Learning Disentangled Speech Representations
Yusuf Brima, Ulf Krumnack, Simone Pika, Gunther Heidemann
TL;DR
This work tackles the lack of benchmark resources for disentangled representations in speech by introducing SynSpeech, a large-scale synthetic dataset with controlled variations in speaker identity, text content, gender, and speaking style, released in three versions to support experiments at different complexities. It establishes a comprehensive evaluation framework that combines linear probing and supervised disentanglement metrics (including IRS, MIG, JEMMIG, and an Explicitness Score) to quantify modularity, compactness, and explicitness of learned latent representations, demonstrated on a state-of-the-art RAVE-based model. The results show that simpler factors such as gender and speaking style are more amenable to disentanglement, while complex attributes like speaker identity remain partially entangled, especially under single-dimension encodings; aggregating dimensions improves predictive performance but reduces interpretability. SynSpeech thus provides a standardized, reproducible benchmark for comparing disentangled speech representation methods and guides future research toward more robust, interpretable, and transferable speech models.
Abstract
Disentangled representation learning in speech processing has lagged behind other domains, largely due to the lack of datasets with annotated generative factors for robust evaluation.
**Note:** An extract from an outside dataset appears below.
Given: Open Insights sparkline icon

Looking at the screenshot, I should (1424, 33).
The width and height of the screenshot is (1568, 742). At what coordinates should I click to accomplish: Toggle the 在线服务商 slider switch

To address this, we propose SynSpeech, a novel large-scale synthetic speech dataset specifically designed to enable research on disentangled speech representations. SynSpeech includes controlled variations in speaker identity, spoken text, and speaking style, with three dataset versions to support experimentation at different levels of complexity. In this study, we present a comprehensive framework to evaluate disentangled representation learning techniques, applying both linear probing and established supervised disentanglement metrics to assess the modularity, compactness, and informativeness of the representations learned by a state-of-the-art model. Using the RAVE model as a test case, we find that SynSpeech facilitates benchmarking across a range of factors, achieving promising disentanglement of simpler features like gender and speaking style, while highlighting challenges in isolating complex attributes like speaker identity. This benchmark dataset and evaluation framework fills a critical gap, supporting the development of more robust and interpretable speech representation learning methods.